My Financial Times Addiction.
I freely admit to it: I am addicted to FT. It waltzed into my life after
retirement. Until then it was New York Times and Wall Street Journal, as
befitted a respectable international marketing manager. Then retirement
came along. The huge gap which had opened in my life after I lost my husband,
the empty chair across from me on the verandah, the lack of lively exchange of
ideas and his incredibly encyclopedic knowledge to which I was accustomed,
became even more painfully apparent, as a sort of intellectual desert seemed to
lie ahead. Searching for stuff to fill my brain, I enrolled in a doctoral
programme in humanities at a nearby university. I chose my direction in
medieval studies after an intensive course on Dante’s Divine Comedy, I fell
in love with it. My dissertation on the economy of the French Abbey
of Cluny – twelfth century – was not exactly a bestselling thriller for most
people, but it got me a distinguished mention for creative thought. And after
all that thrill, just as I was resigned to face the gaping hole of my lonely
morning coffees, I came across the Financial Times. An amazing discovery. Over
time, I became acquainted with the journalists, the analysts, and the
commentators; with economists and historians. With their specialty topics, their
individual styles, particular brand of humour and sophistication, all of it
served in grammatically correct writing, with nary a typo in the text. They
became my friends, some even my favourites.
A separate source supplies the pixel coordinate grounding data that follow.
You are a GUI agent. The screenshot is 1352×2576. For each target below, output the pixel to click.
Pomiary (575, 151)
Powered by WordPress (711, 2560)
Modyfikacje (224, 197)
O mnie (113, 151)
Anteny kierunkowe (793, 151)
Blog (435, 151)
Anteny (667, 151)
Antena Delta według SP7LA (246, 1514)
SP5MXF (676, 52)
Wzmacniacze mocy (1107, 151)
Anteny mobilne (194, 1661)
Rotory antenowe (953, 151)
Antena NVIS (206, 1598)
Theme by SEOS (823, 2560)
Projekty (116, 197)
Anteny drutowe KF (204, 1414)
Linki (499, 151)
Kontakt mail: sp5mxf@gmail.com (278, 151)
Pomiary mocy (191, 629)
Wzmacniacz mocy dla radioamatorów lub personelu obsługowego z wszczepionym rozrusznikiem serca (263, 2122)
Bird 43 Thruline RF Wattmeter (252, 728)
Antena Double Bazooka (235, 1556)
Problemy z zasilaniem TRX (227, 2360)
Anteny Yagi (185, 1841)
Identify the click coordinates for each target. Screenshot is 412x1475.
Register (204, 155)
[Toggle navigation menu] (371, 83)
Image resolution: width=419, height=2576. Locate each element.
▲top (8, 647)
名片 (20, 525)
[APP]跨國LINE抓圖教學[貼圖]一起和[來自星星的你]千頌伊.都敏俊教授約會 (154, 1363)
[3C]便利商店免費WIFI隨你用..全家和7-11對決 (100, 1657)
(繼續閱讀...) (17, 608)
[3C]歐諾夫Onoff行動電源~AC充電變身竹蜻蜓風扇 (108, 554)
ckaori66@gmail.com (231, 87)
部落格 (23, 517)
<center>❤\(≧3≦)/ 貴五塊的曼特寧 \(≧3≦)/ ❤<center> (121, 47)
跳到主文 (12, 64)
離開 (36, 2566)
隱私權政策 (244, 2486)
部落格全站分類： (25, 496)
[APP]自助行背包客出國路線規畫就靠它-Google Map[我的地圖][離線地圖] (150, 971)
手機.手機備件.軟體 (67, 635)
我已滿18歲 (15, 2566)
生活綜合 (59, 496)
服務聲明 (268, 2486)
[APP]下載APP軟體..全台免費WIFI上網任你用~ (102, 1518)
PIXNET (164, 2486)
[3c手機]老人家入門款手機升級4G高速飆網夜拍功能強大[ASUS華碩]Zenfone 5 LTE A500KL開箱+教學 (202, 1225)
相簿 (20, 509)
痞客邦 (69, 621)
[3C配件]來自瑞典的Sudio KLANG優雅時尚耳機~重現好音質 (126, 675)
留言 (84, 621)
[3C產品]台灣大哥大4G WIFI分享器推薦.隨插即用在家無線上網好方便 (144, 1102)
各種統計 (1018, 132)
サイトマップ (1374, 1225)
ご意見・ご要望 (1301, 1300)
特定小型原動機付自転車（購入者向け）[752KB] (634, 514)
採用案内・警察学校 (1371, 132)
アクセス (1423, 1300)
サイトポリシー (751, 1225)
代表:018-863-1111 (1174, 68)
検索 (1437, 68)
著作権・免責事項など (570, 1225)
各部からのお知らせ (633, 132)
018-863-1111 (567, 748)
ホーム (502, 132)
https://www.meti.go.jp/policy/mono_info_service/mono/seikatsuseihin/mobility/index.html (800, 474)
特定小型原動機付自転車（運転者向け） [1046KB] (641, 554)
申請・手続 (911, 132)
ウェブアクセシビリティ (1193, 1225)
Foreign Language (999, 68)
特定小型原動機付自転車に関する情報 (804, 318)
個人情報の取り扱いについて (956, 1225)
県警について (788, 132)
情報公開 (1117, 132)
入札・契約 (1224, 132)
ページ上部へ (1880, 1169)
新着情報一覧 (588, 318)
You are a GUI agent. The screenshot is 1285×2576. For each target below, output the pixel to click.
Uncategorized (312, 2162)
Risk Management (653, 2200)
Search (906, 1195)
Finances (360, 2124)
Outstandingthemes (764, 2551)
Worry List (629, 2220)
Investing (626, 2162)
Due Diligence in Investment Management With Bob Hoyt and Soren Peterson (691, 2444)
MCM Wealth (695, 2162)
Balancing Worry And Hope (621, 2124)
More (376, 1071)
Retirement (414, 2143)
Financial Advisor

I subscribe to the paper edition,
but on those rare occasions when the paper does not show up on my doorstep, I
can fall back, less willingly, on the e-version. However, I have also been
known to go down before breakfast to the neighbourhood grocery that carries it;
and triumphantly clutching the FT, return to my verandah and my morning coffee,
which simply does not taste the same without the salmon-coloured paper in hand.